------ GIVEN DATA
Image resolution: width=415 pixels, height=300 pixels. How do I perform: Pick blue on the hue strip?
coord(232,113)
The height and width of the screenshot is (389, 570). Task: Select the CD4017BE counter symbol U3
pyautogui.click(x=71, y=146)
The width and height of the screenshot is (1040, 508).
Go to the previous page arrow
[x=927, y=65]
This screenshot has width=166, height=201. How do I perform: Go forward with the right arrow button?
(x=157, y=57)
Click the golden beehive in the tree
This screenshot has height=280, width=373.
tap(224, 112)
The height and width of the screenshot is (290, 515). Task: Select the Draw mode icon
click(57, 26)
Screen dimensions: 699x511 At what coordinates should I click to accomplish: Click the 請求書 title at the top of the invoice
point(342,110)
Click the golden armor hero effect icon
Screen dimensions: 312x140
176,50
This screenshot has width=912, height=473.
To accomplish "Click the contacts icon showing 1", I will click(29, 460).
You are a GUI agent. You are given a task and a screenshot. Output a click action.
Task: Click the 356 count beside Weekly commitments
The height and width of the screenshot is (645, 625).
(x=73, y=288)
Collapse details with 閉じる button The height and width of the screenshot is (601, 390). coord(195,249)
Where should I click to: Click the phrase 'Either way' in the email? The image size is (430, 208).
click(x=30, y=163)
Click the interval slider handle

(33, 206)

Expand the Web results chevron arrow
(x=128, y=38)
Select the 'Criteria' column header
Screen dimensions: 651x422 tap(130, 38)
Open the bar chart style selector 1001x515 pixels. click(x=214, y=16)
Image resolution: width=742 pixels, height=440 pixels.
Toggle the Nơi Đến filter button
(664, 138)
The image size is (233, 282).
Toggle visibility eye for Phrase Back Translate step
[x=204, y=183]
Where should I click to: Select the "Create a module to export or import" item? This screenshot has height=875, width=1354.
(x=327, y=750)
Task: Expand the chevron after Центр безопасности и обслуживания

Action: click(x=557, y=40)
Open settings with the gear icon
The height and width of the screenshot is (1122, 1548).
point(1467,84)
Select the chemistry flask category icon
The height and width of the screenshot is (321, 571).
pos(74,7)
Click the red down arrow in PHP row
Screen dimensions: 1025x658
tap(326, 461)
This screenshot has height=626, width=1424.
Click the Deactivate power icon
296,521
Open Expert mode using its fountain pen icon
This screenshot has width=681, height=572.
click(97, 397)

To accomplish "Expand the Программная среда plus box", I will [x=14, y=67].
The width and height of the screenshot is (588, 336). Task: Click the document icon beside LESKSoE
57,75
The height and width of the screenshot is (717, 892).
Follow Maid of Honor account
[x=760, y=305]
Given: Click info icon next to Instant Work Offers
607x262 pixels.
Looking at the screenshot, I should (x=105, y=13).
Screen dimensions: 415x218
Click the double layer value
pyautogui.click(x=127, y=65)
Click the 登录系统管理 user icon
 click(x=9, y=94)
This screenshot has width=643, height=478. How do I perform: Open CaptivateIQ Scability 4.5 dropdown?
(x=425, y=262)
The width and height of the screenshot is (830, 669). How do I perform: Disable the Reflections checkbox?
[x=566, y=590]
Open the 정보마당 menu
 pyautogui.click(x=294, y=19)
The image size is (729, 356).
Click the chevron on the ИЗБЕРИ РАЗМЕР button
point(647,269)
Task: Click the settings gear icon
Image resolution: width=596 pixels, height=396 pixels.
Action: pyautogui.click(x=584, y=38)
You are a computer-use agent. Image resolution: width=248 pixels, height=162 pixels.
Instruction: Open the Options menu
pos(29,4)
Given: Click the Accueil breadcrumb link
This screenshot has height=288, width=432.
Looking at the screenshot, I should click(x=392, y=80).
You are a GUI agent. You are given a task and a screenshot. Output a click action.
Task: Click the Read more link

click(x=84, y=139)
------------
EXERCISE DIRECTIONS -
Your reply must be the entries above, returned word for word.

ANSWER SPACE -
Image resolution: width=415 pixels, height=300 pixels. How do I perform: Pick blue on the hue strip?
coord(232,113)
The height and width of the screenshot is (389, 570). Task: Select the CD4017BE counter symbol U3
pyautogui.click(x=71, y=146)
The width and height of the screenshot is (1040, 508).
Go to the previous page arrow
[x=927, y=65]
This screenshot has width=166, height=201. How do I perform: Go forward with the right arrow button?
(x=157, y=57)
Click the golden beehive in the tree
This screenshot has height=280, width=373.
tap(224, 112)
The height and width of the screenshot is (290, 515). Task: Select the Draw mode icon
click(57, 26)
Screen dimensions: 699x511 At what coordinates should I click to accomplish: Click the 請求書 title at the top of the invoice
point(342,110)
Click the golden armor hero effect icon
Screen dimensions: 312x140
176,50
This screenshot has width=912, height=473.
To accomplish "Click the contacts icon showing 1", I will click(29, 460).
You are a GUI agent. You are given a task and a screenshot. Output a click action.
Task: Click the 356 count beside Weekly commitments
The height and width of the screenshot is (645, 625).
(x=73, y=288)
Collapse details with 閉じる button The height and width of the screenshot is (601, 390). coord(195,249)
Where should I click to: Click the phrase 'Either way' in the email? The image size is (430, 208).
click(x=30, y=163)
Click the interval slider handle

(33, 206)

Expand the Web results chevron arrow
(x=128, y=38)
Select the 'Criteria' column header
Screen dimensions: 651x422 tap(130, 38)
Open the bar chart style selector 1001x515 pixels. click(x=214, y=16)
Image resolution: width=742 pixels, height=440 pixels.
Toggle the Nơi Đến filter button
(664, 138)
The image size is (233, 282).
Toggle visibility eye for Phrase Back Translate step
[x=204, y=183]
Where should I click to: Select the "Create a module to export or import" item? This screenshot has height=875, width=1354.
(x=327, y=750)
Task: Expand the chevron after Центр безопасности и обслуживания

Action: click(x=557, y=40)
Open settings with the gear icon
The height and width of the screenshot is (1122, 1548).
point(1467,84)
Select the chemistry flask category icon
The height and width of the screenshot is (321, 571).
pos(74,7)
Click the red down arrow in PHP row
Screen dimensions: 1025x658
tap(326, 461)
This screenshot has height=626, width=1424.
Click the Deactivate power icon
296,521
Open Expert mode using its fountain pen icon
This screenshot has width=681, height=572.
click(97, 397)

To accomplish "Expand the Программная среда plus box", I will [x=14, y=67].
The width and height of the screenshot is (588, 336). Task: Click the document icon beside LESKSoE
57,75
The height and width of the screenshot is (717, 892).
Follow Maid of Honor account
[x=760, y=305]
Given: Click info icon next to Instant Work Offers
607x262 pixels.
Looking at the screenshot, I should (x=105, y=13).
Screen dimensions: 415x218
Click the double layer value
pyautogui.click(x=127, y=65)
Click the 登录系统管理 user icon
 click(x=9, y=94)
This screenshot has width=643, height=478. How do I perform: Open CaptivateIQ Scability 4.5 dropdown?
(x=425, y=262)
The width and height of the screenshot is (830, 669). How do I perform: Disable the Reflections checkbox?
[x=566, y=590]
Open the 정보마당 menu
 pyautogui.click(x=294, y=19)
The image size is (729, 356).
Click the chevron on the ИЗБЕРИ РАЗМЕР button
point(647,269)
Task: Click the settings gear icon
Image resolution: width=596 pixels, height=396 pixels.
Action: pyautogui.click(x=584, y=38)
You are a computer-use agent. Image resolution: width=248 pixels, height=162 pixels.
Instruction: Open the Options menu
pos(29,4)
Given: Click the Accueil breadcrumb link
This screenshot has height=288, width=432.
Looking at the screenshot, I should click(x=392, y=80).
You are a GUI agent. You are given a task and a screenshot. Output a click action.
Task: Click the Read more link

click(x=84, y=139)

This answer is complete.